C’est pourquoi, selon lui, les universités doivent s’investir pleinement dans cette mise en place et dans la qualité de leur diplomation. Le modèle sera « « testé » au sortir de la première promotion en 2015, mais des discussions et échanges auront lieu avec les intéressés (dont les sociétés savantes) tout au long de la mise en place du processus et à l’issue de cette première cohorte. De ce point de vue, les ESPE doivent être avant tout envisagés comme des « corps vivants ».
Tout au long de l’entretien, nous avons attiré l’attention de nos interlocuteurs sur la distance considérable entre la réalité des problèmes tels qu’ils se posent concrètement dans les universités, les lycées et les collèges et les solutions mises en œuvre. Ainsi nous avons soulevé la question du bien-fondé des épreuves d’admission qui portent largement sur des questions pédagogiques et didactiques alors que selon toutes nos informations les candidats n’auront bénéficié en M1 que de deux ou trois semaines de stage. Nos interlocuteurs ont répondu avec fermeté que les stages en 1re année devaient impérativement avoir une durée de quatre à six semaines.
Sur la question des disparités selon les sites quant à l’offre en didactique qui induirait des inégalités de chance, le Ministère reconnaît le problème et nous a dit mener une réflexion à cet égard.

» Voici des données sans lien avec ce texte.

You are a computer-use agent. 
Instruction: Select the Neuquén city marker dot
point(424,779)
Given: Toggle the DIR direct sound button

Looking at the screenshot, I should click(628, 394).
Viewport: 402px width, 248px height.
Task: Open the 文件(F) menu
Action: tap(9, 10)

M. Filâtre a toutefois formulé la nécessité pour les établissements de recruter davantage de formateurs en sciences cognitives et en didactique.
Nous avons également soulevé la question brûlante des « reçus-collés » et de leur devenir qui semble inévitablement impliquer un découplage des masters MÉEF et des masters de recherche avec tous les problèmes de seuils d’effectifs que cela suppose et in fine des regroupements et des suppressions de formations dans les universités. En réponse, M. Filâtre a indiqué que les maquettes devaient être évolutives et que le ministère n’examinait pas les dossiers d’habilitation mais la pertinence de l’offre. Pour l’heure les propositions « remontées » en la matière sont souvent insatisfaisantes (soit illisibles, soit irrecevables, comme la création de DU dédiés). Des éléments/axes de réflexion seront, sur ce point, prochainement diffusés par le Ministère.
Sur les problèmes concernant la difficulté de faire perdurer les mutualisations entre préparations CAPES/Agrégation et entre Master Enseignement/Master Recherche, ainsi que du devenir de la recherche à l’heure où les universités manquent de moyens, M. Filâtre a renvoyé la balle dans leur camp en les enjoignant de se doter d’« équipes pluridisciplinaires ». Enfin, la question d’une éventuelle mise en place d’une Licence MEEF en amont des Masters a été évacuée très rapidement par la négative, sans pour autant nous rassurer.
Nous avons, pour conclure, accueilli favorablement la proposition de M. Filâtre de poursuivre l’échange avec nos associations dans le cadre de commissions nationales qui seront consultées lors des différentes étapes. Nous l’avons assuré que nous ne manquerons d’y faire valoir nos points de vue et ceux des enseignants et étudiants en toute indépendance.